La conclusion de Bishop est sous forme de question: « My point is that mainstream contemporary art simultaneously disavows and depends on the digital revolution, even—especially—when this art declines to speak overtly about the conditions of living in and through new media. But why is contemporary art so reluctant to describe our experience of digitized life? »
Les réponses que Bishop privilégie, un peu vagues, il faut l’admettre, semblent donner une partie importante au marché, qui recherche l’objet et l’auteur alors que le digital semble pousser vers des formes immatérielles ou basées sur des matérialités moins exploitables économiquement.
Ce texte explicitement provocateur et qui procède, comme c’est souvent le cas avec Bishop, par des fortes simplifications, a provoqué un intense débat. Je mentionne rapidement quelques objections. Domenico Quaranta, directeur artistique du Link Center for the Arts of the Information Age et auteur de Beyond New Media Art formule la question du départ: « why the mainstream art world, the small niche I belong to and I’m talking to hereby, doesn’t respond to the digital age? » [19] et retorque que non seulement le digital art est un ghetto mais aussi l’art contemporain.
Quaranta rappelle que dans les années 1960, la décision d’ajouter un préfixe à des tendances expérimentales de l’art constituait une stratégie de survie, d’opposition à la vulgate moderniste, c’était une pratique qui avait la fonction de manifeste.

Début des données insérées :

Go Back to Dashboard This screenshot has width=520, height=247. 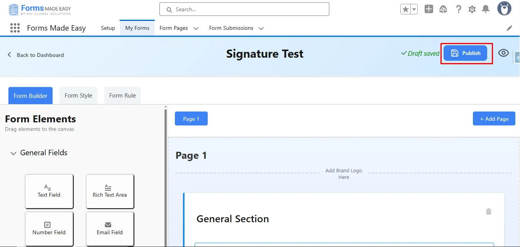36,55
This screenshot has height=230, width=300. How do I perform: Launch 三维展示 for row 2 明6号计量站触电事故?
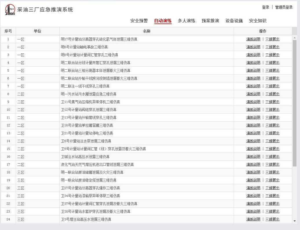tap(272, 47)
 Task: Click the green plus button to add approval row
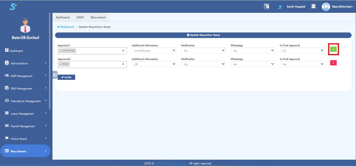334,49
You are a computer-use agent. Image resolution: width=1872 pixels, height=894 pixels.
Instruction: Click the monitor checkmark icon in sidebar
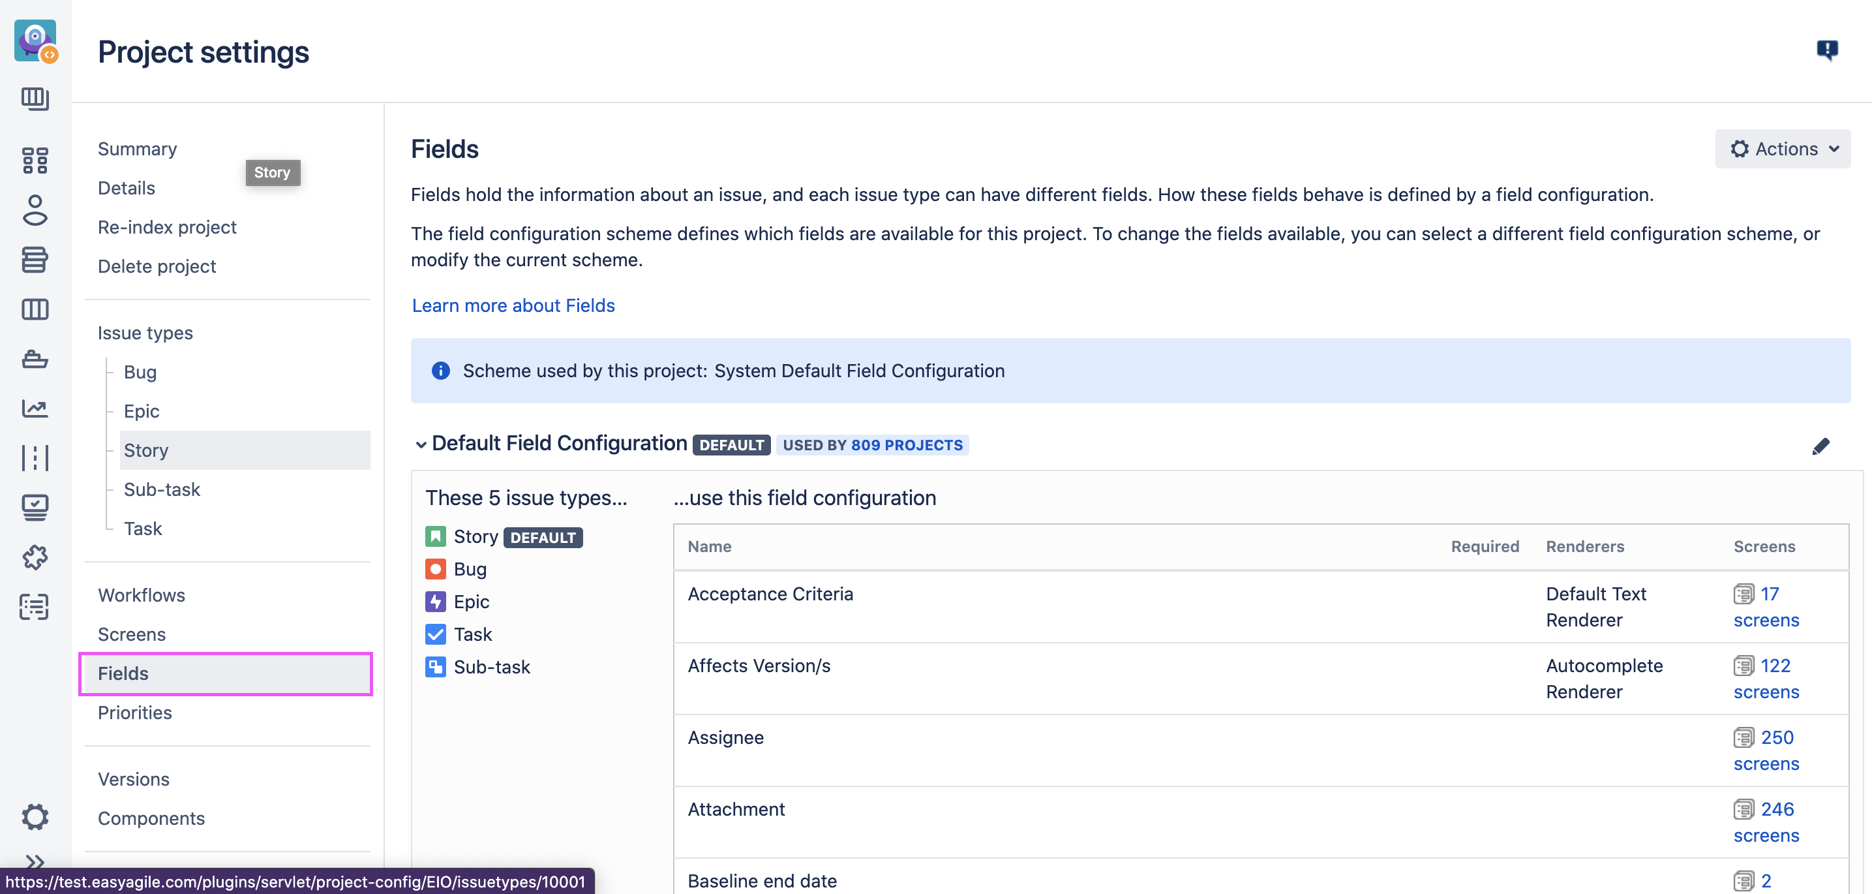point(35,507)
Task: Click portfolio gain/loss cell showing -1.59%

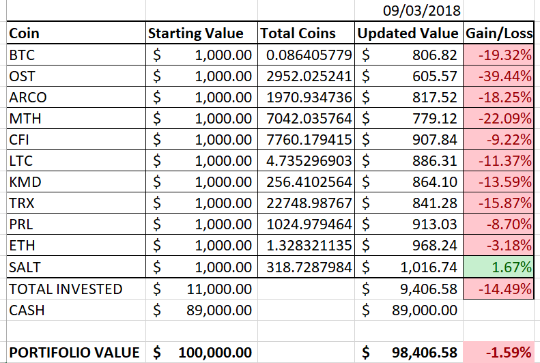Action: 498,352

Cela a été le cas aussi du net art que, selon Quaranta, a été capable de faire le pont entre Duchamp Land et Turing Land. Le chercheur italien conclut que le New Media Art doit être pensé comme un no-man’s land pour l’expérimentation, une arène multidisciplinaire de recherche, libre des logiques du marché, un chantier stimulant pour la production de formes d’art qui ne se conforment pas au normes – bref, comme un « incubateur d’instabilité ». Je cite: « New Media Art world can potentially generate the energy that powers the other art worlds, giving their respective “ideas of art” a radical evolution » [20].

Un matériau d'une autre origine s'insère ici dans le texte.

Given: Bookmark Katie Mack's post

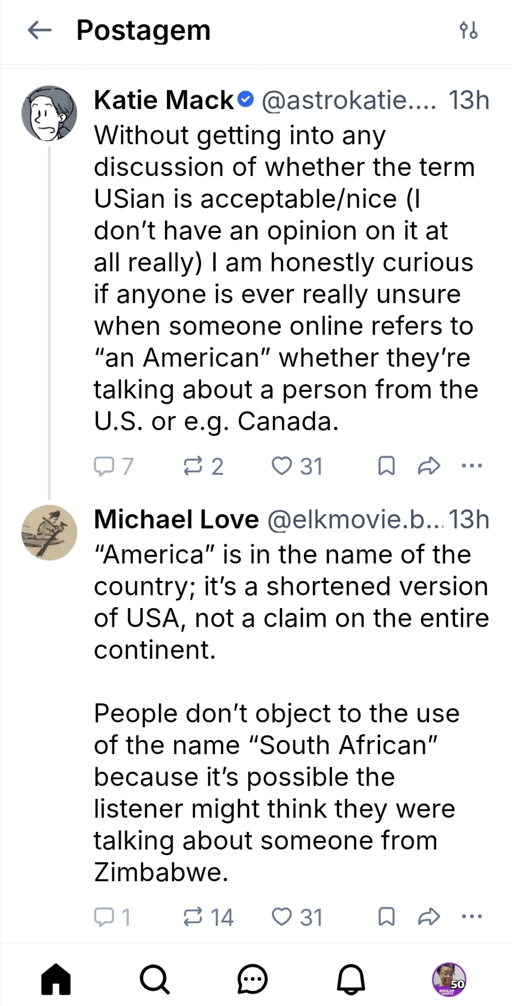Looking at the screenshot, I should (386, 466).
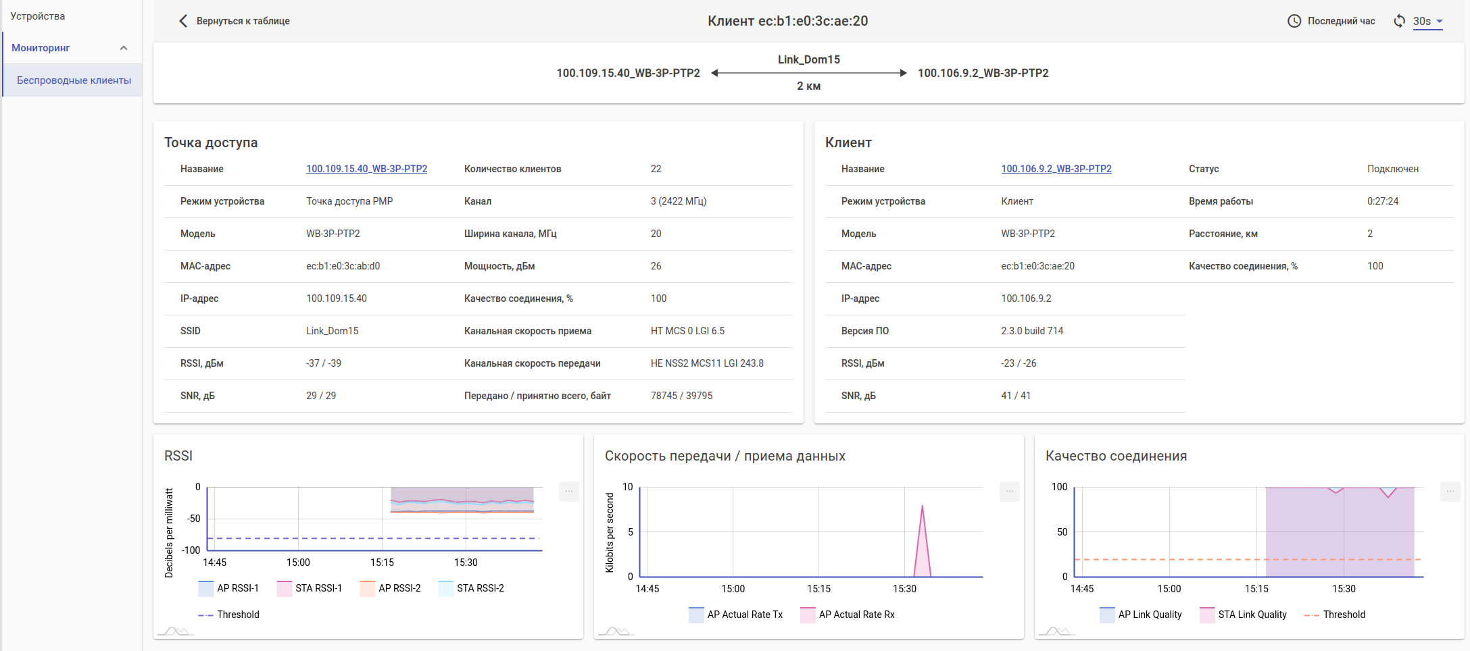Click the auto-refresh circular arrows icon
The height and width of the screenshot is (651, 1470).
pos(1399,21)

Pour Quaranta, le New Media Art peut perdre aujourd’hui son préfixe, parce que nous rentrons dans une condition « post-média ». Cette notion a une tradition, de Guattari à José Luis Brea, de Rosalind Krauss à Manovich. En 2005, Peter Weibel a organisé une exposition avec le titre Postmedia Condition. Cette notion indique une situation où les médias se sont généralisés, où l’expérience humaine, non seulement esthétique, est médiatisée, médiée par les médias. Dans la société post-médiale, dans le « tout numérique », on n’échappe pas au médias ni au numérique. Cette généralisation du médiatique et du numérique peut paradoxalement émanciper l’art du déterminisme technologique et médiatique. On revient au même point évoqué au début de cette présentation.
Cette considération nous conduit à une autre réponse au pamphlet de Bishop, celle de la curatrice Sarah Cook, co-auteur de Rethinking Curating: Art After New Media [21], qui reformule de cette manière la question de départ: « Why does contemporary art ignore our digital condition? »

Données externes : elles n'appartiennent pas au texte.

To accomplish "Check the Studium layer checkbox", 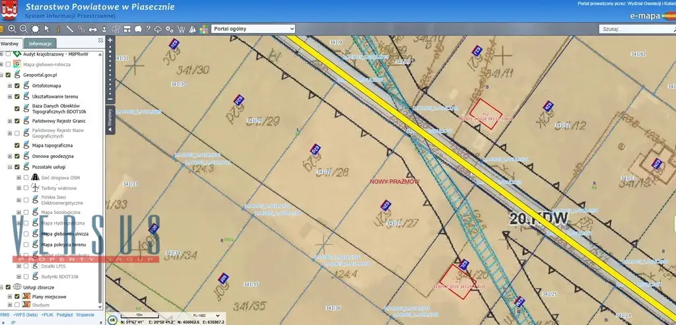I will pos(17,305).
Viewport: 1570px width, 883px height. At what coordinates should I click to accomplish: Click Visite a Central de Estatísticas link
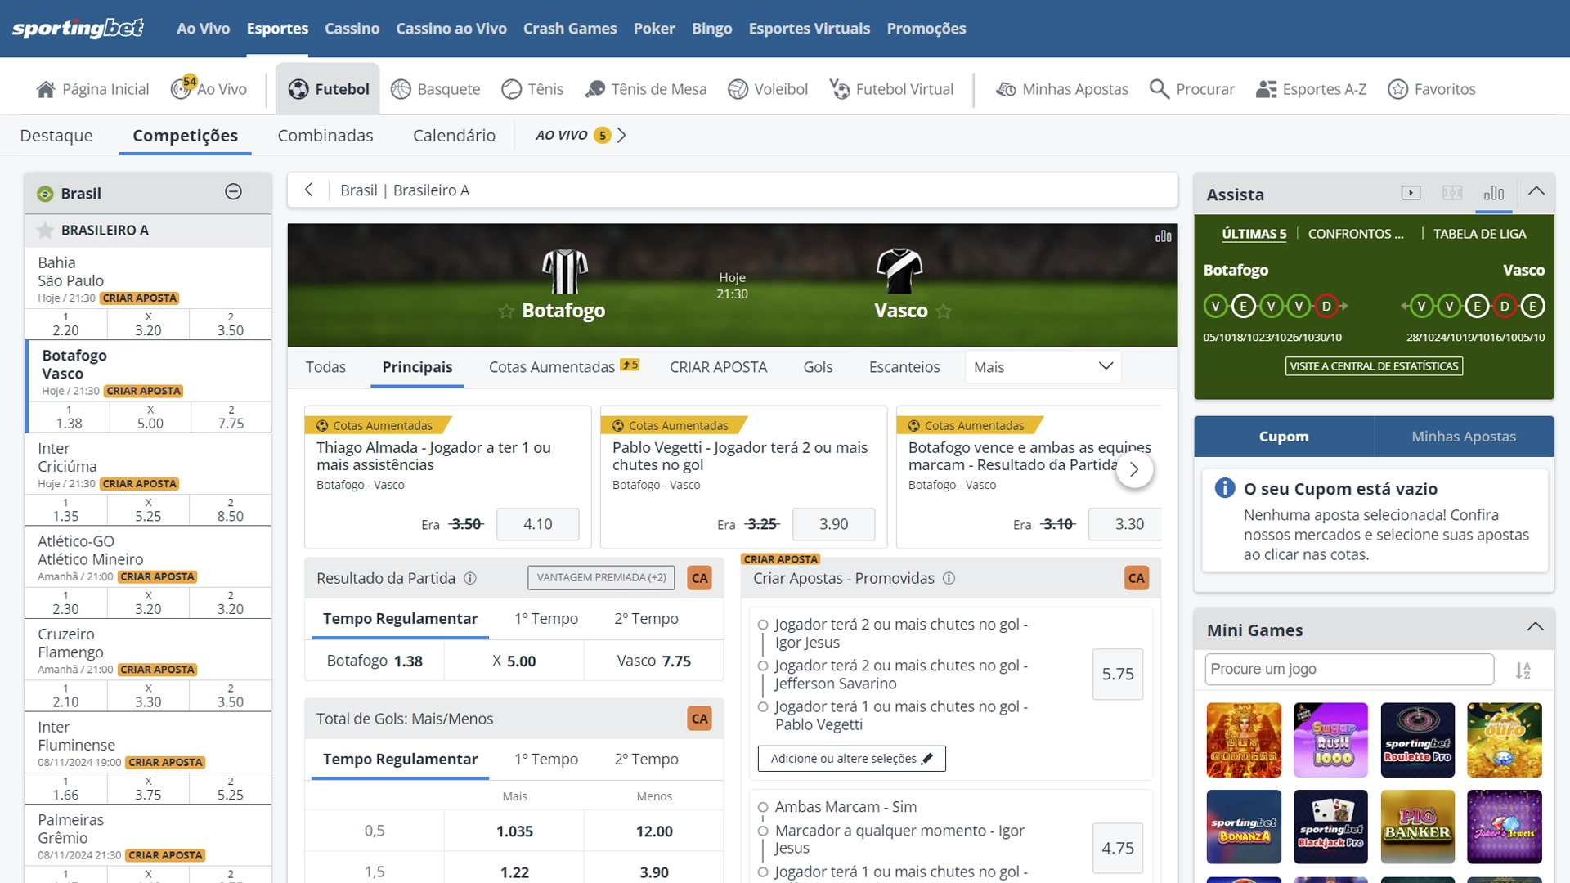tap(1374, 366)
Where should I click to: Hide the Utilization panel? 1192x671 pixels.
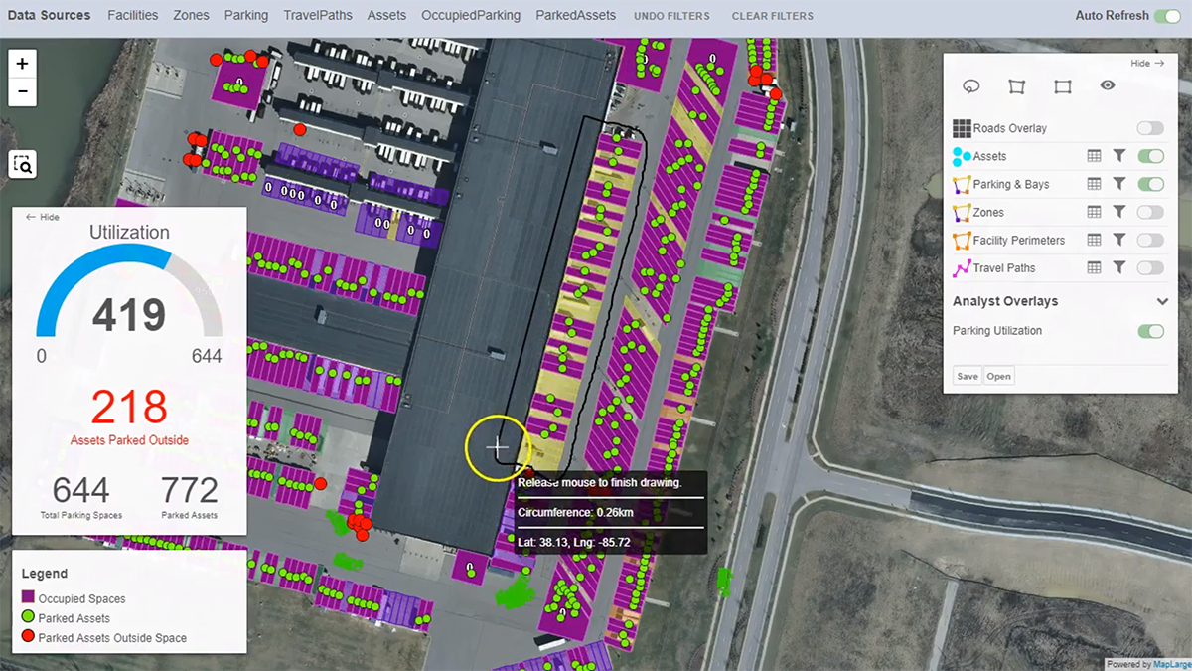43,217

Cook semble insinuer que ce sont les critiques d’art contemporain, les curateurs – et pas le milieu, généraliste, de l’art contemporain – qui sont ignorants et méprisants vis-à-vis des expérimentations technologique. Cook relie l’ignorance de Bishop (pas tant de l’histoire des technologies, mais de leur fonctionnement, des notions de code ou d’interaction) à un préjugé enraciné, et se lance dans l’exercice de réécriture de l’essai de Bishop, en changeant systématiquement les exemples donnés. Je vous invite à lire cette intervention, très documentée. Finalement, Cook reconduit le conflit entre art contemporain et numérique aux conflits historiques entre modernisme et avant-garde, à la question d’une vision innovante ou rétrograde – non seulement de l’art mais de la société. Elle se demande si c’est l’art numérique qui est ringard ou l’art contemporain qui est conservateur et moraliste, et semble montrer des symptômes d’obsolescence. Bref, pour Cook, ce qui compte pour l’art numérique n’est pas d’être inclus dans les frontières du monde de l’art contemporain, mais d’être capable de modifier ces frontières. Elle cite le titre d’un texte de Cory Arcangel: « My art world is bigger than your art world »…
VI.
J’arrive à la fin de mon parcours. Bien évidemment, nous n’arrivons pas à une conclusion. Il n’y a pas de réponse à la question du départ. Le conflit – entre art et art numérique – perdure, parce que finalement il profite à certains. Cet écart, cette différence demeure profitable ou au moins opératoire, dans certains cas, très concrètement. Il est clair que certains acteurs du monde culturel ont besoin de cette notion d’art numérique – qu’il soit pour déterminer une niche de marché, une spécialisation professionnelle, une spécificité créative, ou simplement pour identifier un sujet d’étude…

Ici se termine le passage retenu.